*EXERCISE DATA:*
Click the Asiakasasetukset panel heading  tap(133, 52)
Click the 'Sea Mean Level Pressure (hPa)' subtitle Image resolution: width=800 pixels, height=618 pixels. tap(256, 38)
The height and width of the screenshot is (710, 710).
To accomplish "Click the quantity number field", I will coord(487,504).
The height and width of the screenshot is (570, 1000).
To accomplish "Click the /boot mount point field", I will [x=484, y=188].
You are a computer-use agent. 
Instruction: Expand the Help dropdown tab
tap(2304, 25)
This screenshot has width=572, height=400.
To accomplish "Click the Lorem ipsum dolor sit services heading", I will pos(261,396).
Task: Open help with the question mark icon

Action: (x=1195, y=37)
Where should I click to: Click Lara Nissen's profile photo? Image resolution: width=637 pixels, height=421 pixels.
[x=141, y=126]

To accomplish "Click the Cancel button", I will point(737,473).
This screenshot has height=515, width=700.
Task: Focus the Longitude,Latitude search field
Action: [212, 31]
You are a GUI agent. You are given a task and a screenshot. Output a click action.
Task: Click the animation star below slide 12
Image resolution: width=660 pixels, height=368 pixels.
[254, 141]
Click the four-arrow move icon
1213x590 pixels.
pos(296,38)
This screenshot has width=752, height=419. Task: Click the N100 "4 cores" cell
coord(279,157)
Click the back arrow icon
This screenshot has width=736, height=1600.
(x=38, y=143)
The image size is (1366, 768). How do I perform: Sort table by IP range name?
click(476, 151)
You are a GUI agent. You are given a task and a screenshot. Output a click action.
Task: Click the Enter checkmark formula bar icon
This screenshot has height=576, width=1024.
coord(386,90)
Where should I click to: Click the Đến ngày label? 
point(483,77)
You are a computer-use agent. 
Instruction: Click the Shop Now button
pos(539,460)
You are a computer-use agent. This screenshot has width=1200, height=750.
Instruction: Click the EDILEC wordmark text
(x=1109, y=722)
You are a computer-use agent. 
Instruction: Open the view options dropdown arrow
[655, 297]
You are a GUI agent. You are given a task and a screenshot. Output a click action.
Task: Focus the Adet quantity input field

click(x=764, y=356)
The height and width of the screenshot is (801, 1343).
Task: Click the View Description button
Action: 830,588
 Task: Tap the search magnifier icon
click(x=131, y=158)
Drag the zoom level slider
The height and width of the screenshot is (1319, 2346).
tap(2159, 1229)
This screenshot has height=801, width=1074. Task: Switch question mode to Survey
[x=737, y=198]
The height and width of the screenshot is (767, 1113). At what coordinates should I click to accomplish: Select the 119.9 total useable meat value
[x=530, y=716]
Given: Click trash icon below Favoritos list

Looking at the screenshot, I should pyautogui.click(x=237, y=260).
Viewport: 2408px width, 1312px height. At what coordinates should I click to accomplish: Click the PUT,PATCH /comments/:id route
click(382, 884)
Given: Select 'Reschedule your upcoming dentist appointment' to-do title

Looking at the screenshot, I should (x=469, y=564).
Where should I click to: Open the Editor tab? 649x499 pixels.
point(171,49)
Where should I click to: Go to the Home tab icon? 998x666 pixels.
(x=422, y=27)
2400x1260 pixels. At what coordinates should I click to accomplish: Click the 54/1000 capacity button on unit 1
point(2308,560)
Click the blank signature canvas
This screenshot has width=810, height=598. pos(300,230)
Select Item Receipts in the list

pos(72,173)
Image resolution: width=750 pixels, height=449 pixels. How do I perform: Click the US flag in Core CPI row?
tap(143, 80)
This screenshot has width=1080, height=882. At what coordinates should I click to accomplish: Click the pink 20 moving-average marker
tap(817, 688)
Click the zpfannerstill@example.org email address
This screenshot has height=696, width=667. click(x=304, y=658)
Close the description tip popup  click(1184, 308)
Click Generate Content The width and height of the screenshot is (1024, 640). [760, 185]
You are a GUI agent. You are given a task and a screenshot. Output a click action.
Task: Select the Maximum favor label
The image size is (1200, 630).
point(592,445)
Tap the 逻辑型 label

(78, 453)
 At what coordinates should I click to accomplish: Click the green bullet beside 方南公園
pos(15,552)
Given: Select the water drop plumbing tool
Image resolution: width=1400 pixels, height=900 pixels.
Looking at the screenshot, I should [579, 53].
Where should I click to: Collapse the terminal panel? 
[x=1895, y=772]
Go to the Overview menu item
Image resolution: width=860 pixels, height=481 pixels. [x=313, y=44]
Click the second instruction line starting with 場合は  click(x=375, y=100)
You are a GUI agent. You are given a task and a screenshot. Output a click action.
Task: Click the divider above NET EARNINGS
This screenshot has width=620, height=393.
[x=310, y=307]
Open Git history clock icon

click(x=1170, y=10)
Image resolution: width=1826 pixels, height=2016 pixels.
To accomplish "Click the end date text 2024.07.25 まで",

*PROBLEM DESCRIPTION:*
Going down from the first line of the entries above, restate each line word for word until the line holding "The height and width of the screenshot is (570, 1000)." is done.

*RESPONSE TO THIS TASK:*
Click the Asiakasasetukset panel heading  tap(133, 52)
Click the 'Sea Mean Level Pressure (hPa)' subtitle Image resolution: width=800 pixels, height=618 pixels. tap(256, 38)
The height and width of the screenshot is (710, 710).
To accomplish "Click the quantity number field", I will coord(487,504).
The height and width of the screenshot is (570, 1000).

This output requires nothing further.